Scene Detection
Chopping videos at fixed 5-second intervals is lazy and it shows. Scene detection finds where the camera actually cut (or where the visual content changed enough to matter) and splits there instead.
How it works
Uses PySceneDetect under the hood. It analyzes frame-to-frame differences in color and luminance to identify scene boundaries. When the difference exceeds the threshold, that's a cut point.
Configuration
analysis:
use_scene_detection: true # enabled by default
scene_threshold: 27.0 # default sensitivity
min_segment_duration: 2.0 # seconds: drop anything shorter
max_segment_duration: 15.0 # seconds: subdivide anything longer
Threshold tuning
The scene_threshold controls sensitivity:
- Lower values (e.g., 20): more sensitive, detects subtle lighting changes. Can over-segment.

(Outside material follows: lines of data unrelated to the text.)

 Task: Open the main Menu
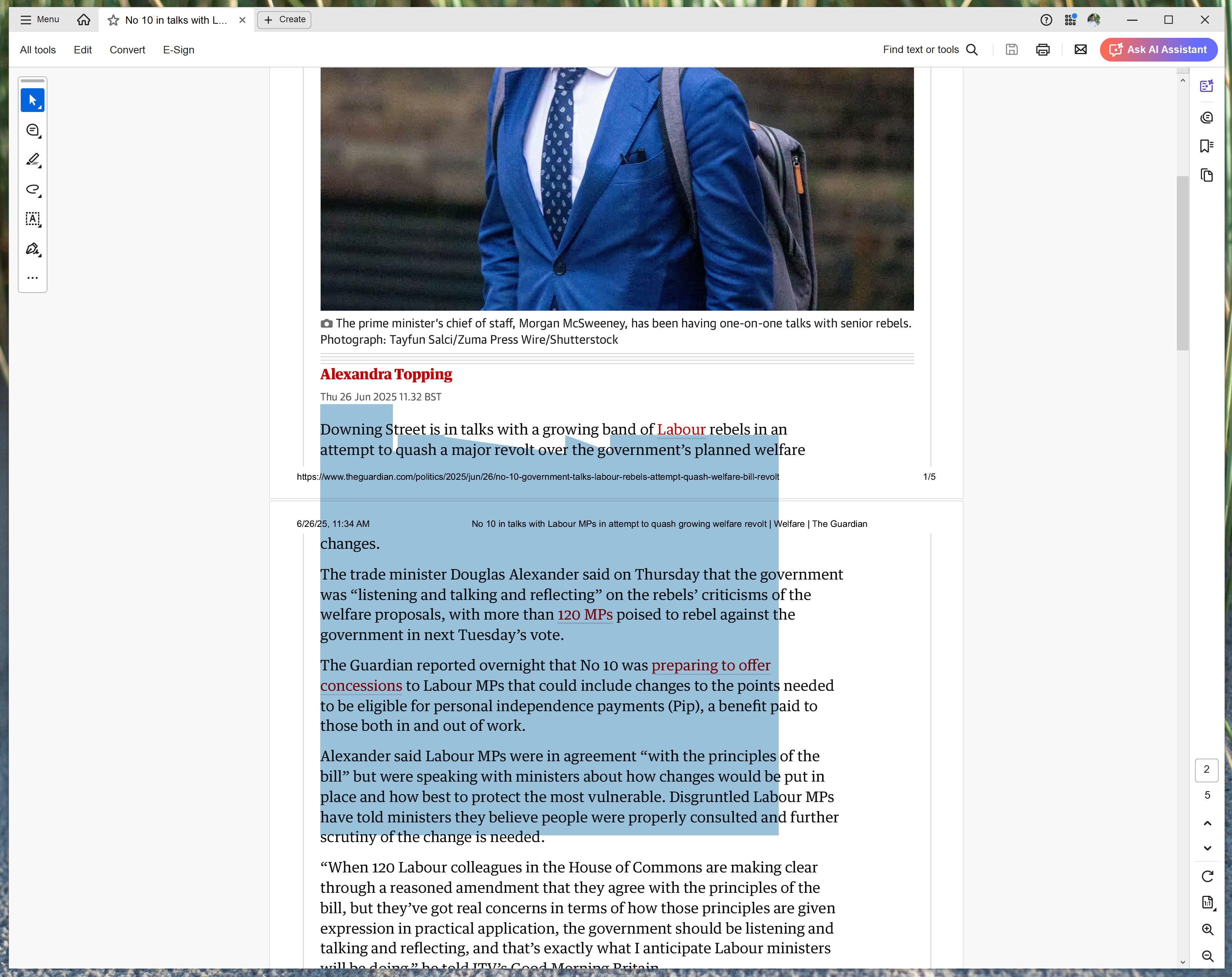click(39, 19)
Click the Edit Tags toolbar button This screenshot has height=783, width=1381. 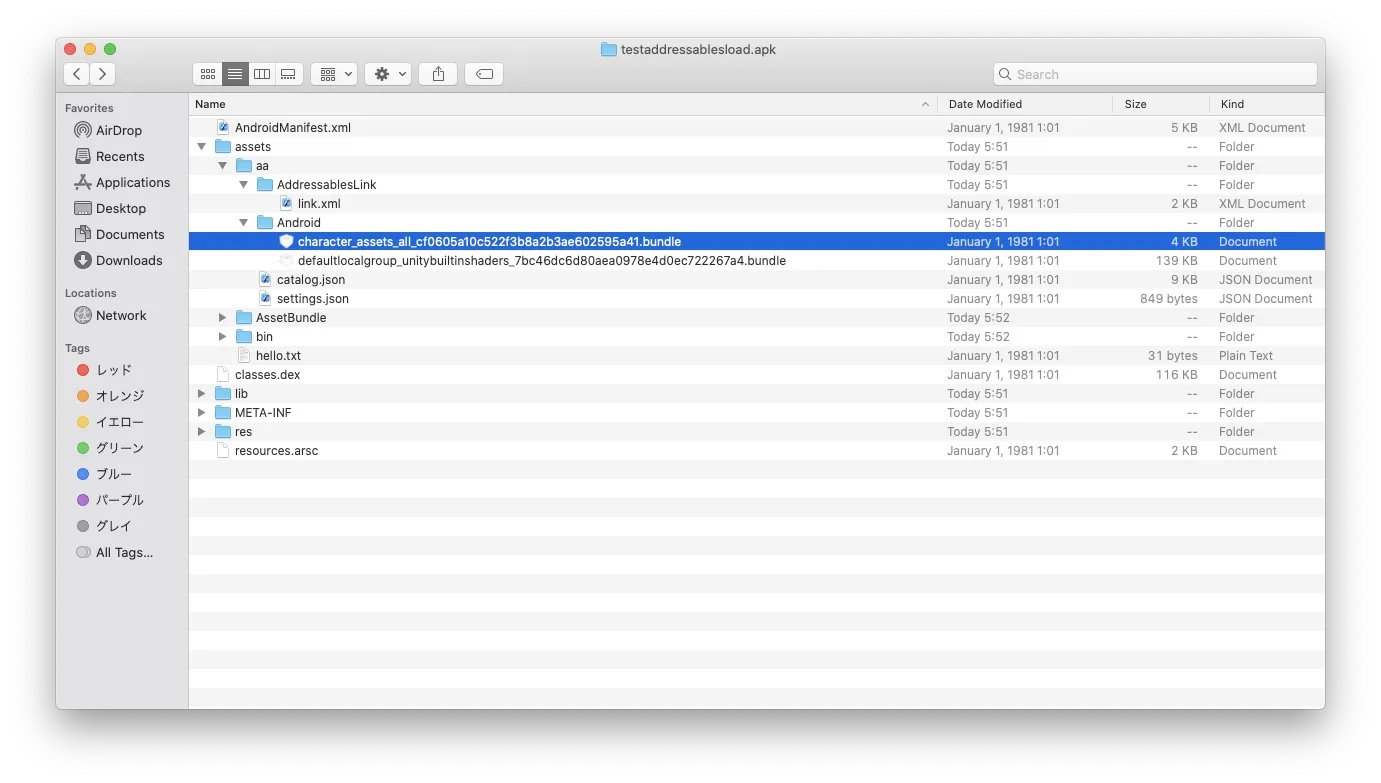click(x=484, y=74)
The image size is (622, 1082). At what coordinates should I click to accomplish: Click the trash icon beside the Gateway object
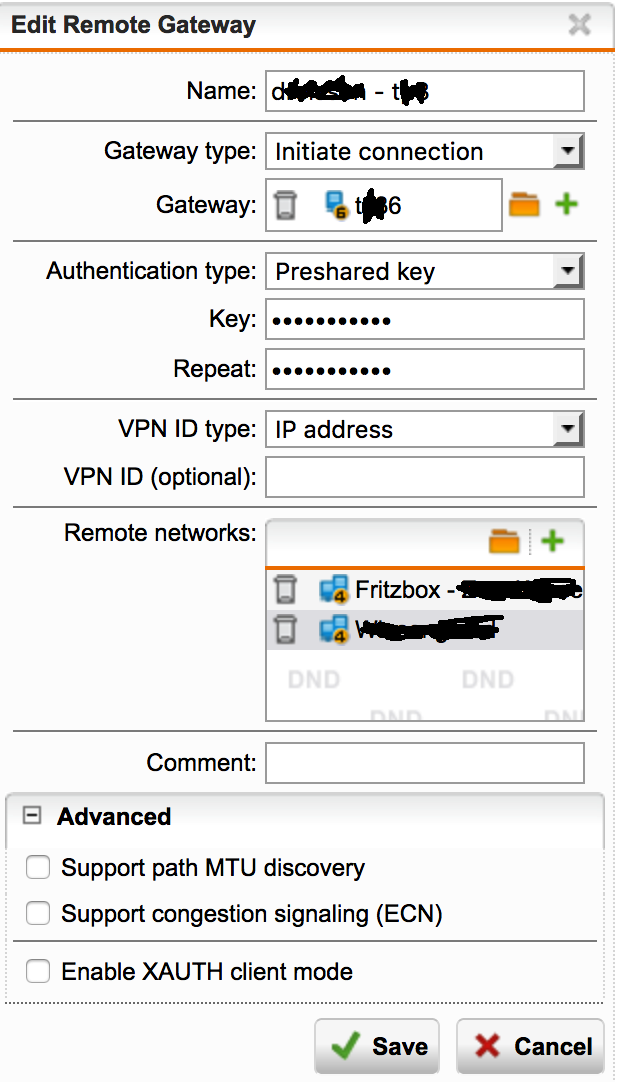click(286, 206)
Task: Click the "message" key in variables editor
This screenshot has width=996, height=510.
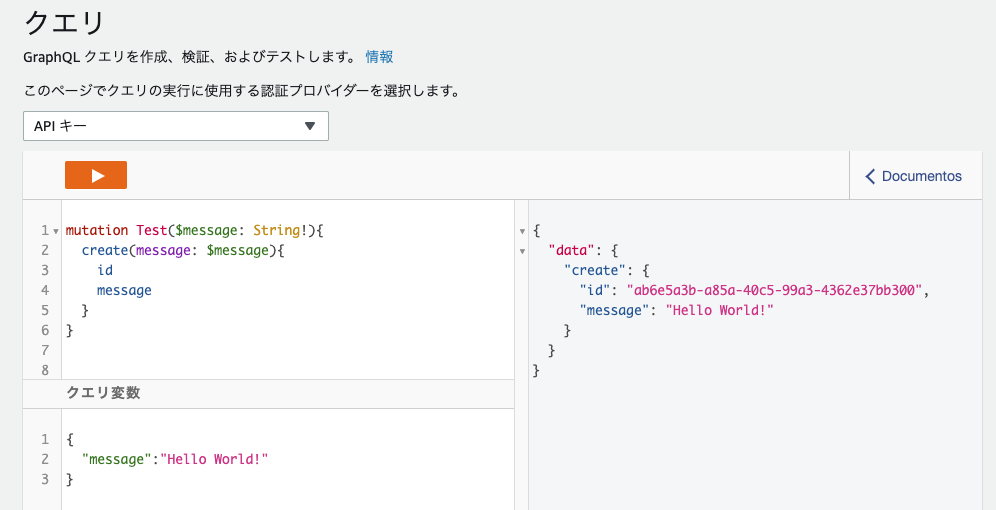Action: coord(119,459)
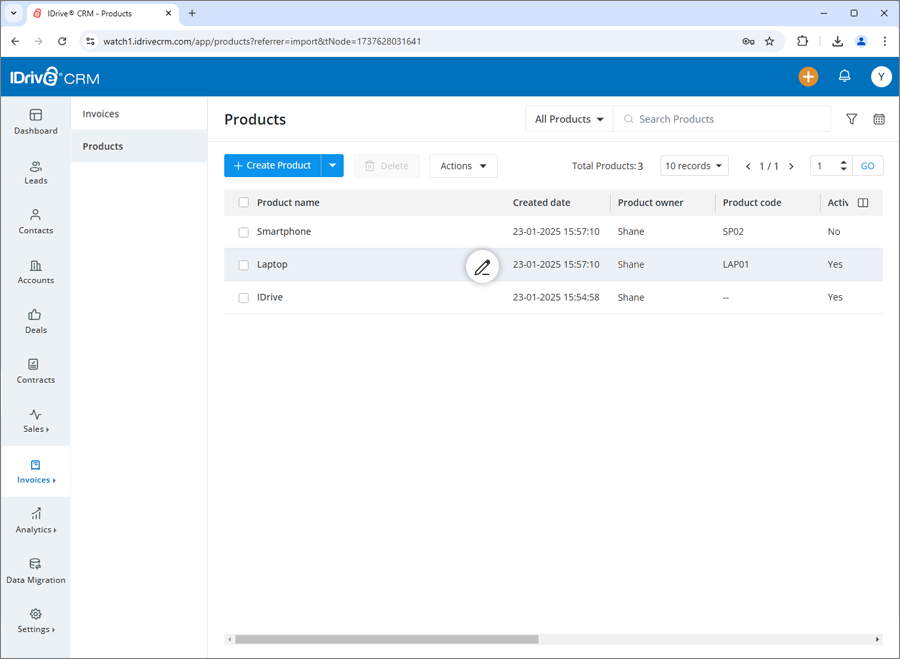Edit the Laptop product with the pencil icon
Viewport: 900px width, 659px height.
(482, 266)
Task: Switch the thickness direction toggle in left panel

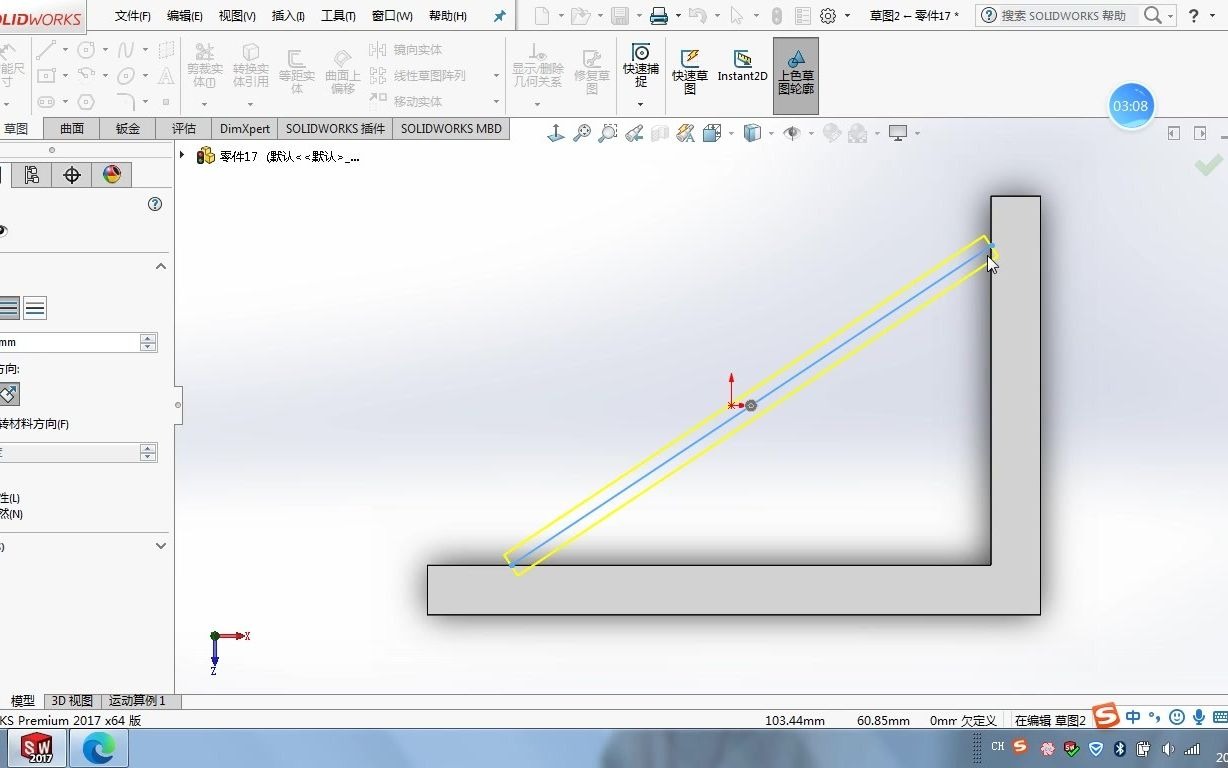Action: 34,307
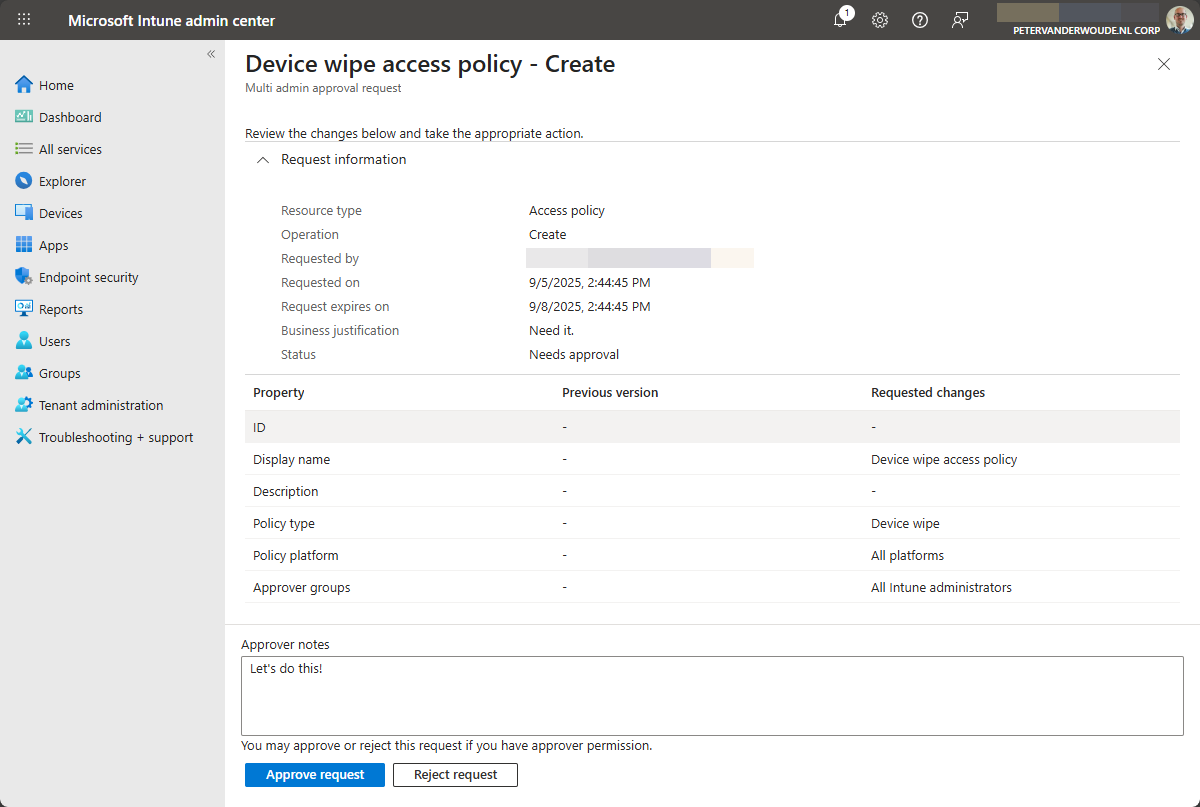Open the app launcher waffle icon

tap(24, 20)
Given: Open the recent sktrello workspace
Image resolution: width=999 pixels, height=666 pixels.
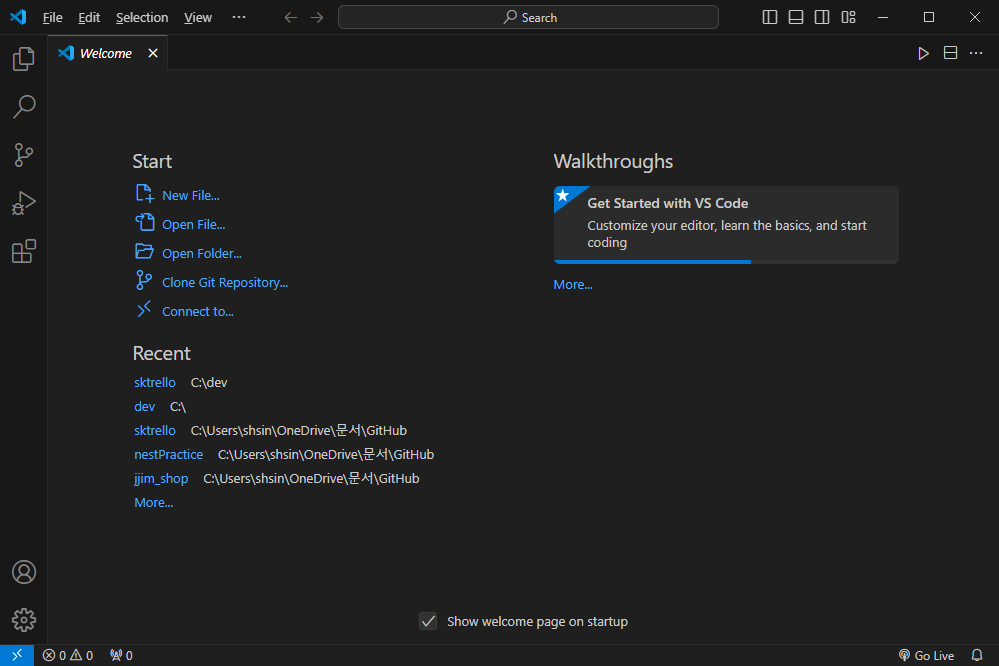Looking at the screenshot, I should pyautogui.click(x=154, y=382).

- Default (27.0): works well for typical home videos.
- Higher values (e.g., 35): only detects hard cuts. Misses gradual transitions.
Duration constraints
After scene detection splits the video:
- Segments shorter than
min_segment_duration(2.0s default) are discarded. These are usually flash frames or detection artifacts. - Segments longer than
max_segment_duration(15.0s default) are subdivided into smaller chunks. A 30-second continuous shot becomes two or three segments.
When scene detection is off
If you set use_scene_detection: false, the pipeline falls back to fixed-interval splitting. This is faster but produces worse results: you'll get cuts mid-sentence and mid-action.
What happens next
After scene detection, each segment goes through interest scoring to decide which ones make it into the final video. Scene detection just finds the boundaries; scoring decides the quality.